We’ve known since the U.S. Supreme Court’s ruling in 1943 in the case of West Virginia State Board of Education v. Barnette that it violated the First Amendment to compel students to say the Pledge of Allegiance in public schools. But does it violate the Constitution to give students the option to say the pledge?

Last week, the Supreme Judicial Court of Massachusetts ruled that voluntary participation in reciting the Pledge of Allegiance did not violate Massachusetts’ state constitution or its antidiscrimination law, and the ruling should inform a proper understanding of the U.S. Constitution as well.

Two anonymous students sued to stop their school district from allowing schoolchildren to recite the pledge. If you’re skeptical about whether the anonymous students were being used, you might be recalling the 2004 U.S. Supreme Court case in which Michael Newdow, a perennial litigant, tried to sue on behalf of his estranged daughter.

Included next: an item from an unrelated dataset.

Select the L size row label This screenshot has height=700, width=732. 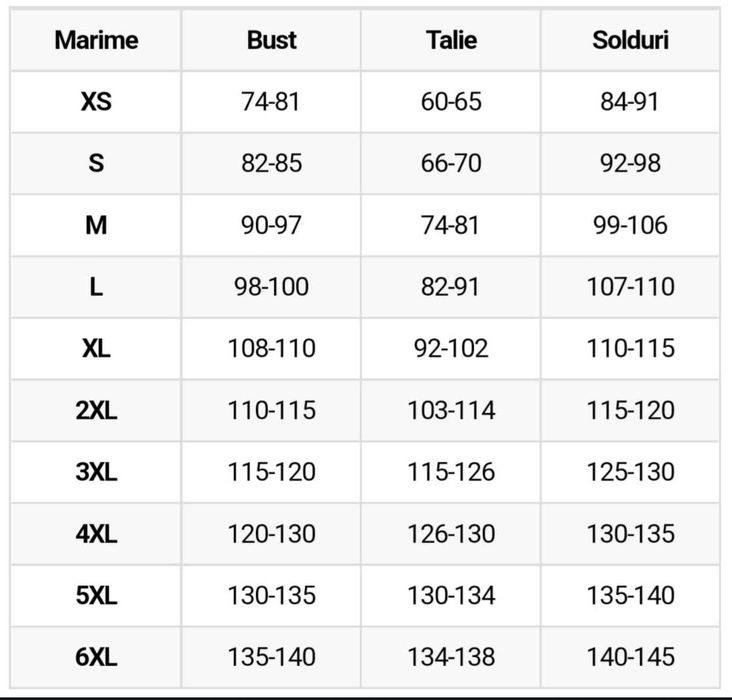tap(96, 287)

In this case, the two anonymous students claim to be “atheists and Humanists,” and they declined to say the pledge while in school. Were they bullied as a result? No. Were they even criticized? No. As Chief Justice Roderick Ireland wrote: “The plaintiffs’ claim of stigma is more esoteric. They contend that the mere recitation of the pledge in the schools is itself a public repudiation of their religious values.”

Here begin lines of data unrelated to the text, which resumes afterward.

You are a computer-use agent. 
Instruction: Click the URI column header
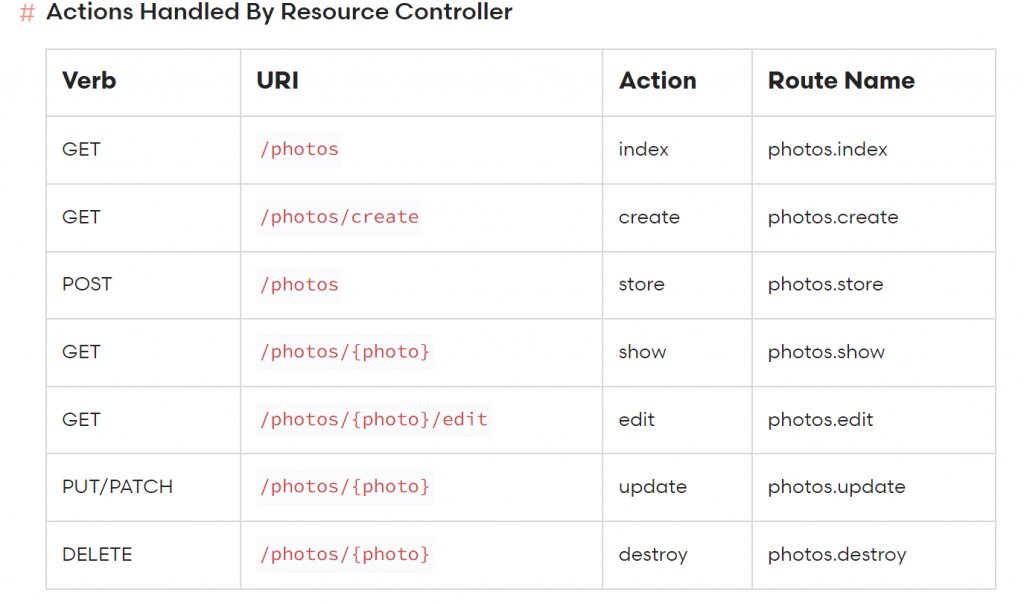coord(277,81)
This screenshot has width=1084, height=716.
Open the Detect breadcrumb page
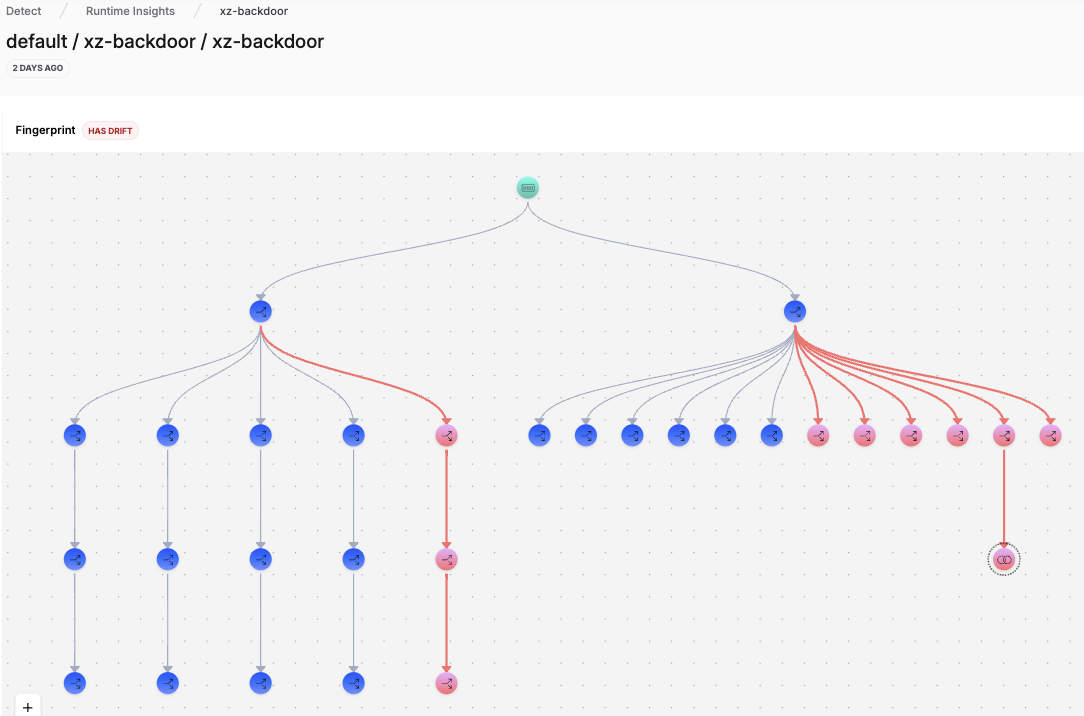[23, 11]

The Massachusetts Supreme Court rightly rejected these claims, holding that “[t]he fact that a school or other public entity operates a voluntary program or offers an activity that offends the religious beliefs of one or more individuals, and leaves them feeling ‘stigmatized’ or ‘excluded’ as a result, does not mean that the program or activity necessarily violates equal protection principles.”

This seems sensible. Mere offense that someone is voluntarily expressing religious views other than your own during school hours does not violate the Constitution. Indeed, as the Massachusetts Supreme Court noted, if this were the case, then the Massachusetts school condom vending machine program could be successfully challenged by traditional Christians or Jews who oppose birth control and are offended by having to see birth control in schools.

Certainly, last week’s decision is a victory for those who want to recite the Pledge of Allegiance in Massachusetts. But the troubling fact is that across the country, aggressive litigants are suing to block crosses, the Ten Commandments and other traditional accoutrements of American civic religion, purely on “offended observer” grounds. This type of easily offended litigant is not going away.